Распря Ужа и Сокола повторяется в Бессеменове и Ниле („Мещане“), в Гавриле и Челкаше, в Максиме и Шакро („Мой спутник“), в Павлине и Черкуне („Варвары“), в Матрене и Орлове, в Полканове и Вареньке Олесовой, в Якове и Мальве, в Петунникове и Кувалде („Бывшие люди“), в Каине и Артеме.

Все эти имена — которые слева, те Ужи, а которые справа — Соколы. Будто жизнь — это большая приходно-расходная книга, где слева дебет, а справа кредит».

Зло. Остроумно. И при всей фельетонности — точно.

Да что там! Тот же Бунин, руководимый своей неприязнью к Горькому (возникшей, заметим, не сразу или уж очень надежно скрывавшейся), взявшись пересказать «Песню о Соколе» и от желчности или забывчивости кое-что переврав, — и он все же уловит одну изначальную горьковскую особенность.

Может быть, роковую, если иметь в виду позднюю эволюцию.

«Песня, — начнет свое изложение Иван Алексеевич, — о том, как „высоко в горы вполз уж и лег там“, а затем, ничуть не будучи от природы смертоносным гадом, все-таки ухитрился насмерть ужалить за что-то сокола, тоже почему-то очутившегося в горах…»

Никого там уж, конечно, не жалит, но вот что вполне очевидно: эта басенная аллегория, не считающаяся с законами природы (ибо равнинному ужу в горах действительно нечего делать), нечаянно и закономерно выразила пренебрежение Горького к сущей реальности.

Да, да, его, который, вопреки насмешкам Чуковского, исходил-таки Россию пешком.

То есть с аллегории какой спрос? Лебедя, Рака и Щуку тоже вряд ли кто видел в одной упряжке, — но важно, ради чего Горький жертвовал в пресловутой «Песне» не менее пресловутой «правдой жизни». Ради тенденции, непримиримо делящей сложный и пестрый мир на вдохновленных «безумством храбрых» и тех, кто к безумству склонности не имеет (не до того им, им лишь бы выжить и жить). На героических Соколов и на Ужей, виноватых лишь в том, что они — не Соколы.

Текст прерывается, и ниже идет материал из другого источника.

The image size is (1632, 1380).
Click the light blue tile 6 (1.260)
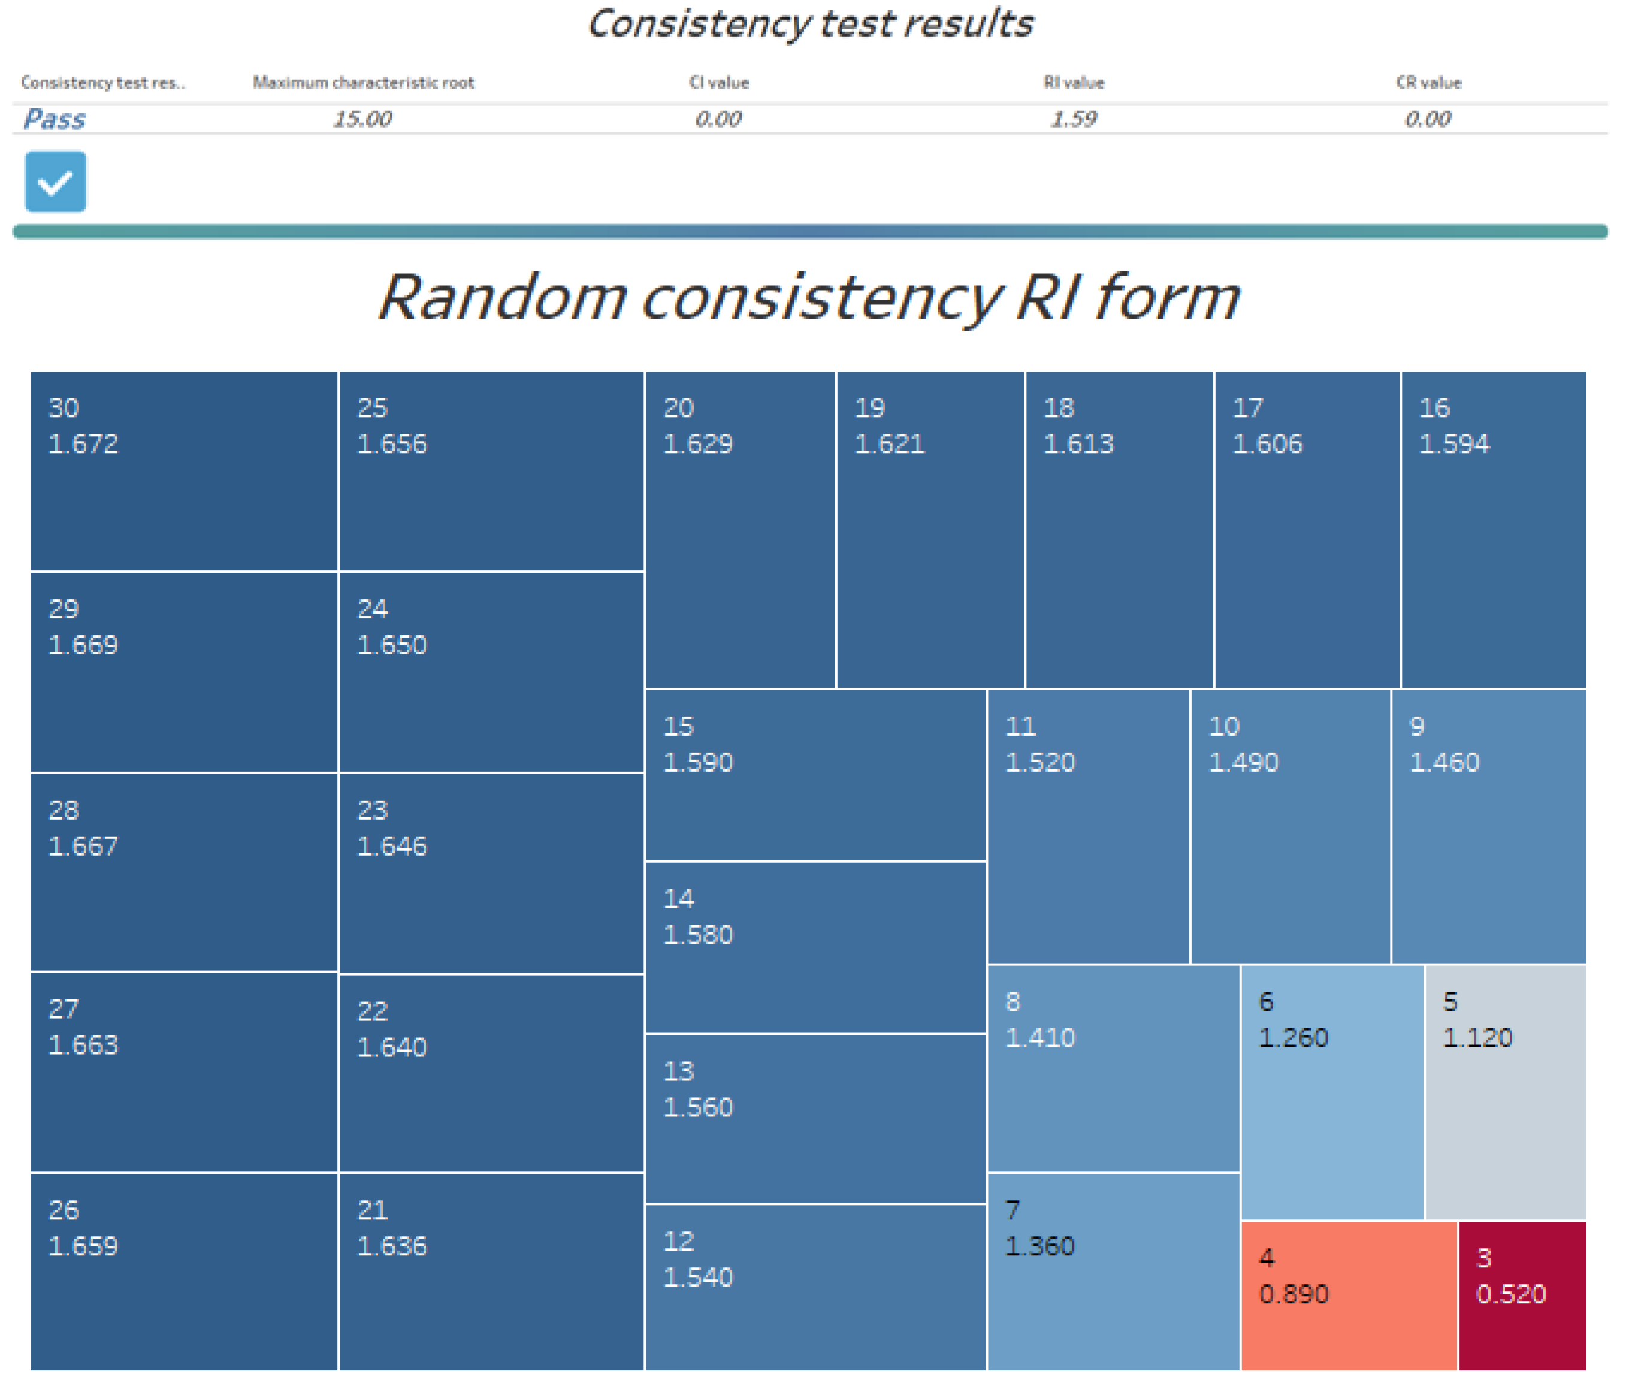click(1331, 1092)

Не то чтобы Горький непременно должен был прийти к социалистическому реализму и даже считаться его основоположником (чего ему никак не мог простить Федор Гладков, оспаривавший со своим «Цементом» это почетное звание). Но сам принцип странного реализма, задумавшего показать жизнь в ее революционном развитии, такой, какой она должна быть, — этот принцип не был чужд и молодому, раннему Горькому, автору ряда замечательных произведений.

Горький сопротивлялся реальности. Не желал смириться, что она такова, какая уж есть, — начиная с самого народа. Особенно — с мужика, крестьянина, самого массового человека России с его «зоологическим индивидуализмом».

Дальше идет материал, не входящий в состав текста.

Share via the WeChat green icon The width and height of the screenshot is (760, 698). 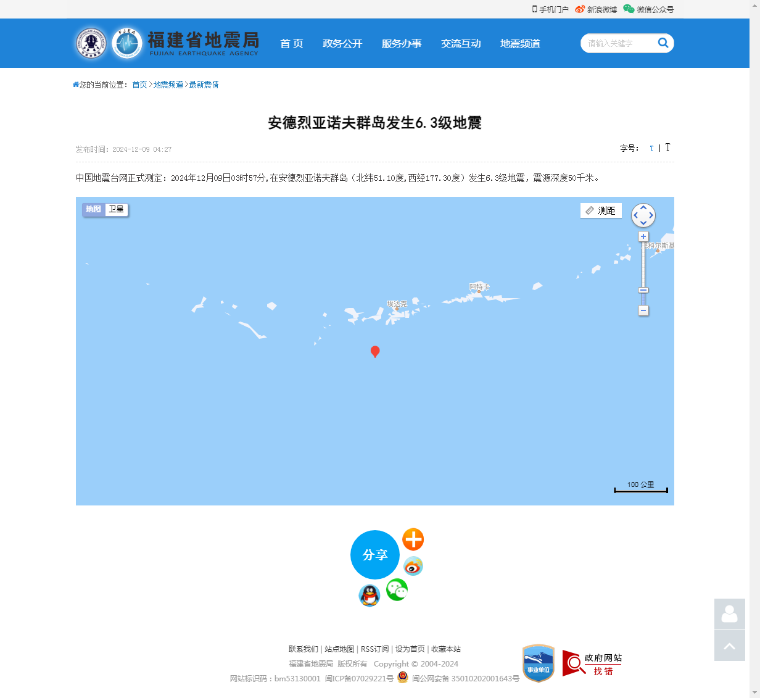click(x=397, y=590)
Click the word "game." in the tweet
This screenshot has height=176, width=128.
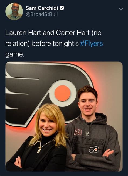[15, 54]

«Я плохо верю в разум масс вообще, в разум же крестьянской массы — в особенности… Для большей ясности скажу, что меня всю жизнь (всю! — Ст. Р.) угнетал факт подавляющего преобладания безграмотной деревни над городом, зоологический индивидуализм крестьянства и почти полное отсутствие в нем социальных эмоций».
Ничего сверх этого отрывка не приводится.